Popular attractions in Greenville include the Greenville County Museum of Art, the Greenville Zoo, the Roper Mountain Science Center and more. Greenville hosts several sports games, concerts and events at their cultural event venues, including the enormous Bon Secours Wellness Arena, Peace Center, Centre Stage and Fluor Field at the West End, home of the Greenville Drive baseball team. Greenville also hosts a variety of community events and annual festivals, including Euphoria Greenville, Fall for Greenville, Artisphere, and more. Other festivals and events in the Greater Greenville Region include the Upstate Shakespeare Festival, Balloons Over Anderson and the Clemson Music Festival. Spartanburg County is known as the “Fresh Peach Capital of the World”, celebrated at the South Carolina Peach Festival each summer. Travelers can easily travel to domestic or international destinations through the Greenville-Spartanburg International Airport, centrally located within the region.
Outdoor enthusiasts have plenty of options for adventure in and around Greenville. In particular, residents may head to the 32-acre Falls Park located on the Reedy River, or travel to nearby state parks and the Blue Ridge Mountains less than an hour’s drive away. Plus, the region is filled with natural beauty and opportunities for outdoor recreation, including the Chattooga River, Devils Fork State Park, Sassafras Mountain, Hollywild Animal Park and much more.
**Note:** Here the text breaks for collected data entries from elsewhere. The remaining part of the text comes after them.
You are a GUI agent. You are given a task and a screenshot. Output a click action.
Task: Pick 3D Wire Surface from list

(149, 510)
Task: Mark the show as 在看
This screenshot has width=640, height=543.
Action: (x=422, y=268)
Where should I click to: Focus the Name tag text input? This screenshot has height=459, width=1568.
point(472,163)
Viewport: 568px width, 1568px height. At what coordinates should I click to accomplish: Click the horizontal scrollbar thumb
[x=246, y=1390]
Nearby Schools and Higher Education
The city of Greenville and several surrounding communities are served by the Greenville County School District, which is the largest district in the state, hosting 14 high schools, 18 middle schools, and 50 elementary schools. Other prominent school districts in the Greater Greenville Region include District 5 of Anderson County School District, the School District of Pickens County, Laurens County School District, Greenwood School District, and Spartanburg County School District. There are a myriad of private schools located in the Greater Greenville Region. Greenville is home to several colleges and universities, including Bob Jones University, a Christian liberal arts university; Furman University, a private four-year liberal arts university; and Greenville Technical College, with more than 100 programs geared toward career preparation. Other institutions of higher learning in the region include Clemson University in Clemson, Anderson University in Anderson, and University of South Carolina Upstate in Spartanburg.
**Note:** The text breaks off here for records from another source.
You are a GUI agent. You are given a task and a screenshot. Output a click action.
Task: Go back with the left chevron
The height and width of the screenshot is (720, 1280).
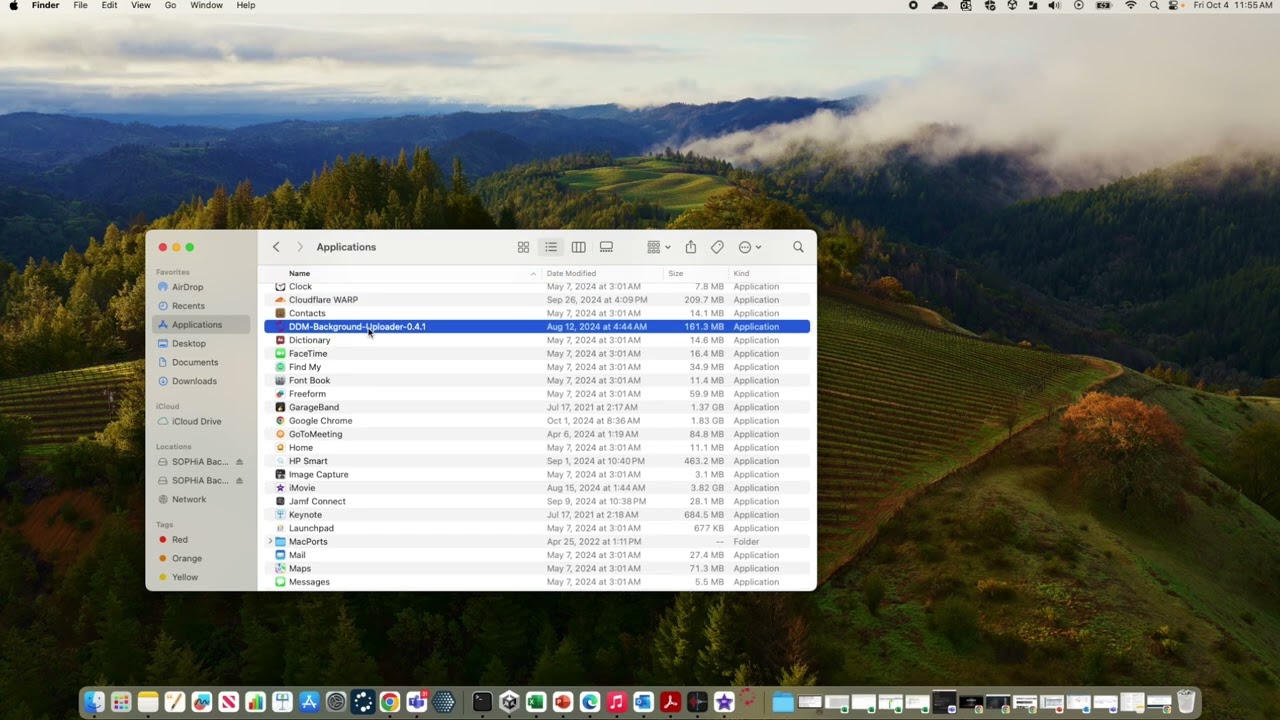(276, 247)
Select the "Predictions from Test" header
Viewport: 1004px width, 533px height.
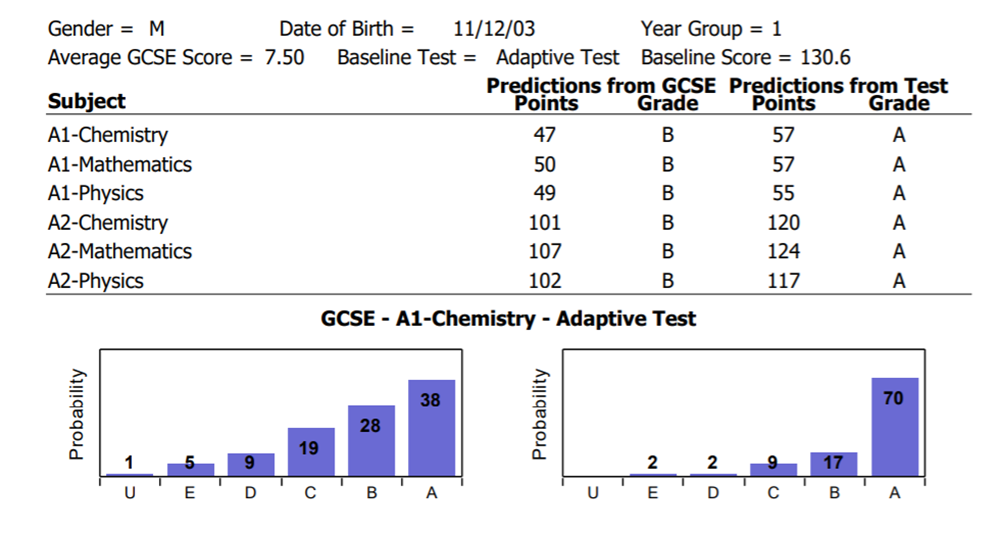pyautogui.click(x=838, y=86)
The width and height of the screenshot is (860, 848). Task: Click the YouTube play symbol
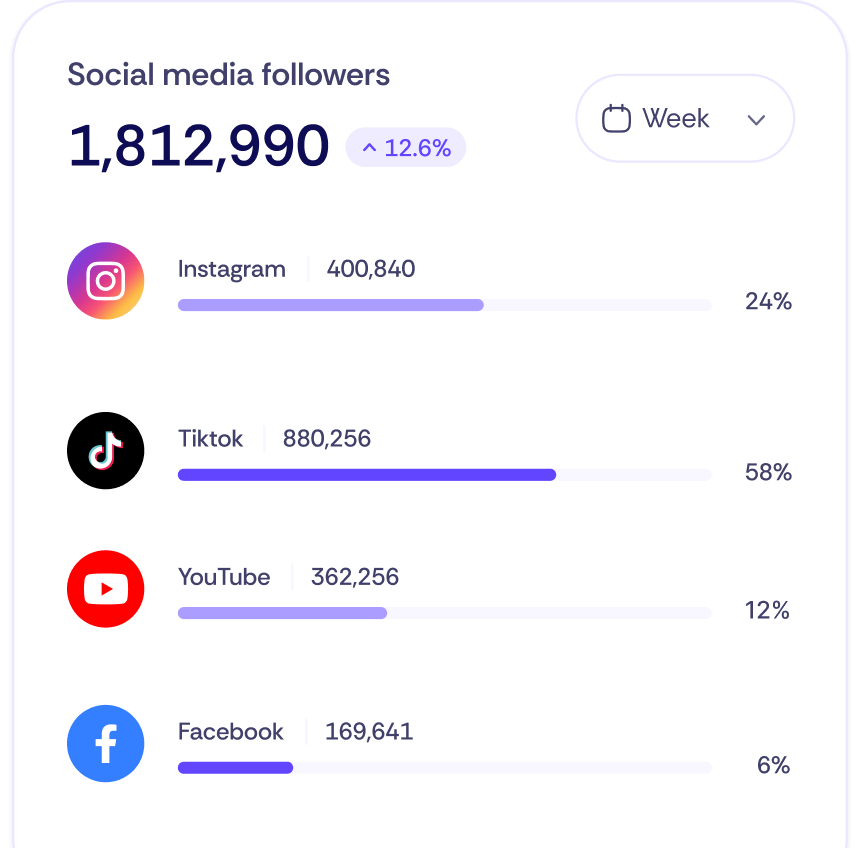point(105,589)
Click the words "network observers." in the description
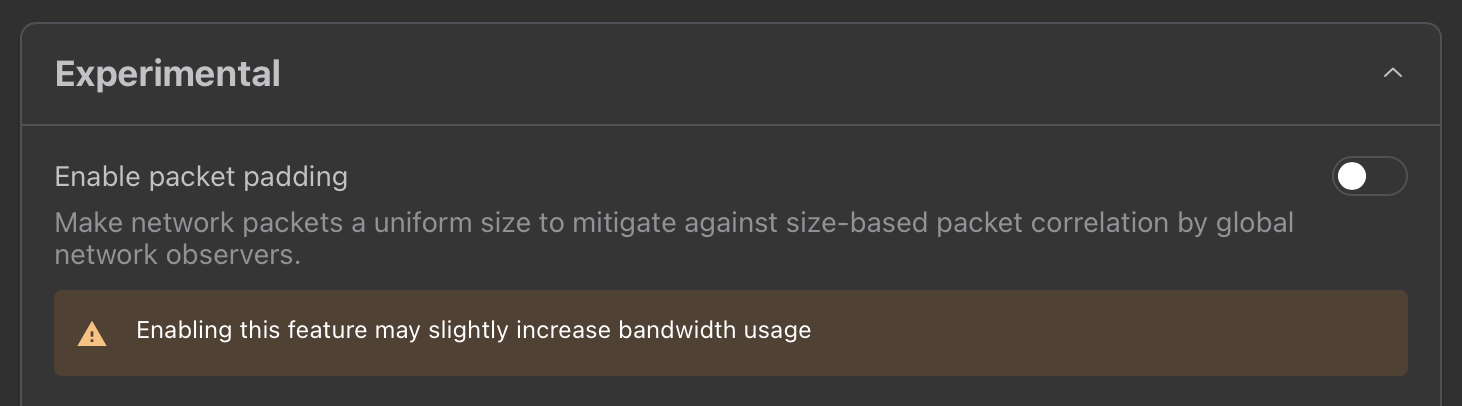 click(177, 254)
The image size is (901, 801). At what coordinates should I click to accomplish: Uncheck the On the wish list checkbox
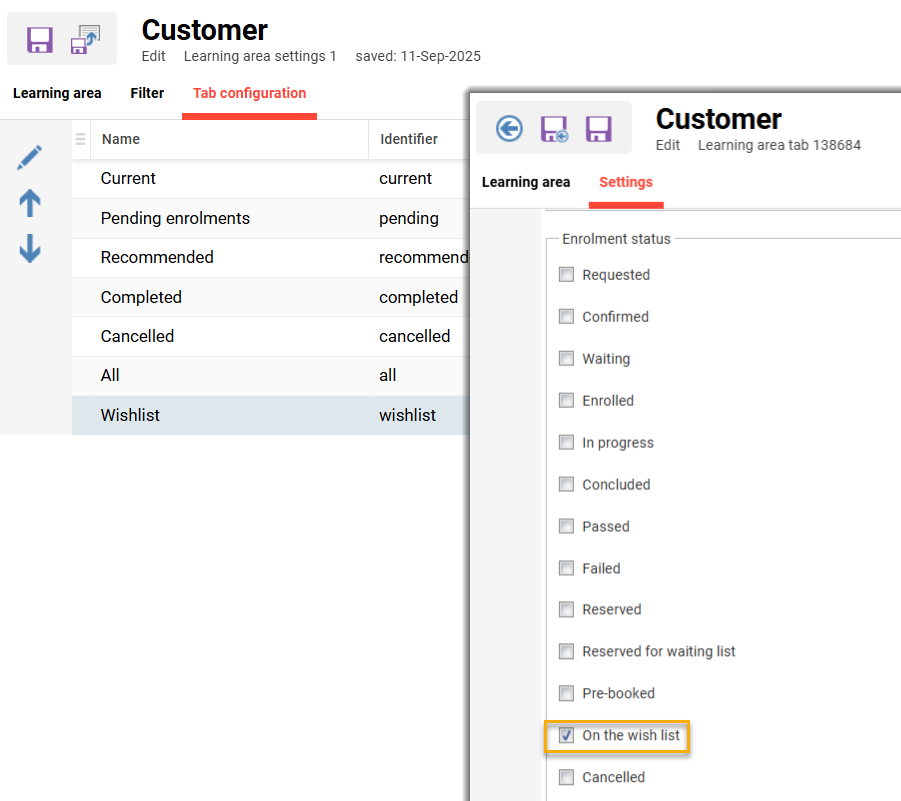point(567,735)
The Greenville area served as hunting grounds of the Cherokee Indians until its first European settler, Richard Pearis, arrived in 1770. Greenville County was established after the Revolutionary War, in 1786, and settlers poured into the area. By 1795, the village centered on a log courthouse built near the Reedy River Falls, and the city’s name was later changed to Greenville after Revolutionary War hero, Nathanael Greene. By 1910, Greenville was a thriving cotton town, as grist mills were built along the banks of the Reedy River in the 1830s and the railroad arrived to town in the 1850s. Thousands of Scots-Irish tenant farmers moved to Greenville to seek jobs in the mills, which spelled the beginning of the area’s textile boom. This continued through the 1920s and into the late 1960s. Construction executives lured new industries to the area in the ‘60s, including automotive and tire companies.